* _Source passage_
Personal information
- Full name: Croix Collette Bethune
- Date of birth: March 14, 2001 (age 25)
- Place of birth: Alpharetta, Georgia, U.S.
- Height: 5 ft 3 in (1.60 m)
- Position: Attacking midfielder

Team information
- Current team: Kansas City Current
- Number: 8

Youth career
- Concorde Fire

College career
- Years: Team / Apps / (Gls)
- 2021–2022: USC Trojans / 48 / (26)
- 2023: Georgia Bulldogs / 15 / (4)

Senior career*
- Years: Team / Apps / (Gls)
- 2024–2025: Washington Spirit / 37 / (7)
- 2026–: Kansas City Current / 17 / (3)

International career^{‡}
- United States U-15
- 2017–2018: United States U-17 / 15 / (7)
- 2024–: United States / 7 / (1)

Medal record
Women's soccer
Representing the United States
Olympic Games
| Gold medal – first place | 2024 Paris | Team |

= Croix Bethune =

American soccer player (born 2001)

Croix Collette Bethune (/ˈkrɔɪ bəˈθuːn/ CROY-_-bə-THOON; born March 14, 2001) is an American professional soccer player who plays as an attacking midfielder for the Kansas City Current of the National Women's Soccer League (NWSL) and the United States national team.

* _Data extracts_
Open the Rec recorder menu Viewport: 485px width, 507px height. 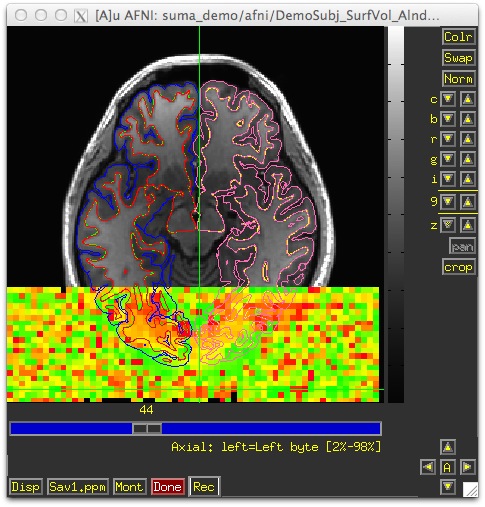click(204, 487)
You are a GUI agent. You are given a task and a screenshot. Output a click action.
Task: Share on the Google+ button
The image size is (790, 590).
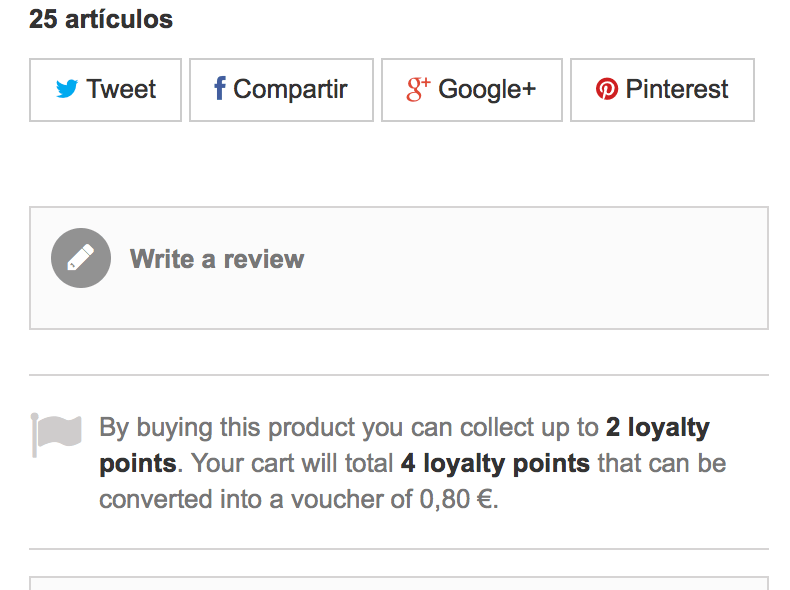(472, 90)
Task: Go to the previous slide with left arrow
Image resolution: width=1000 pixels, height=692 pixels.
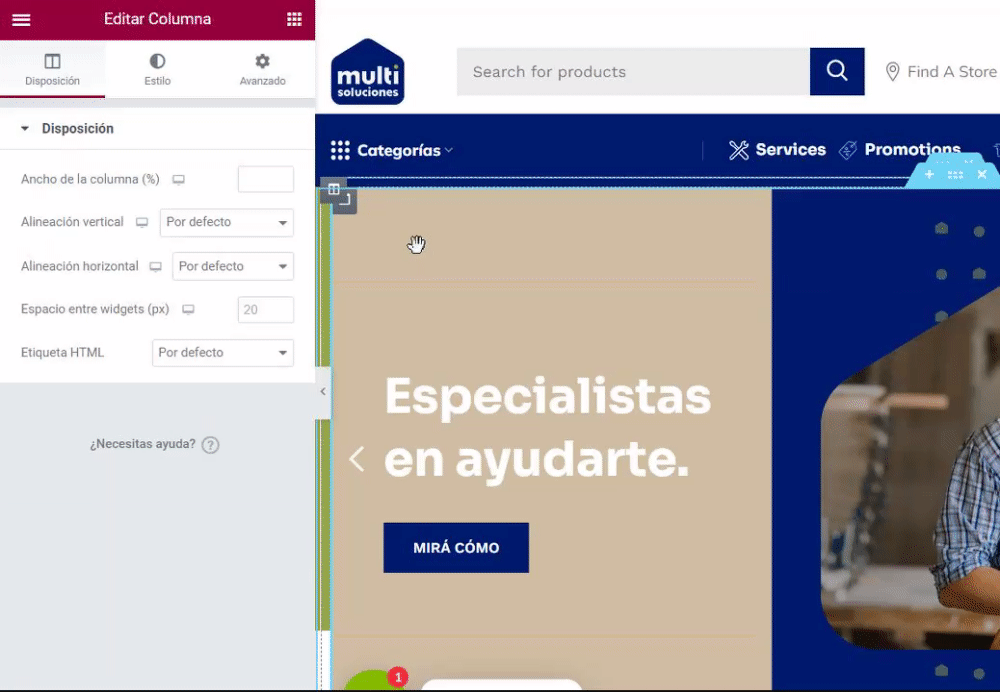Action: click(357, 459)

* _What to work on_
1. According to the Croix Bethune profile, where was Bethune born?
2. Write out the section of the Croix Bethune profile that starts at the words "Medal record" and stops after the words "player (born 2001)".

* _List of solutions_
1. Alpharetta, Georgia, U.S.

2.
Medal record
Women's soccer
Representing the United States
Olympic Games
| Gold medal – first place | 2024 Paris | Team |

= Croix Bethune =

American soccer player (born 2001)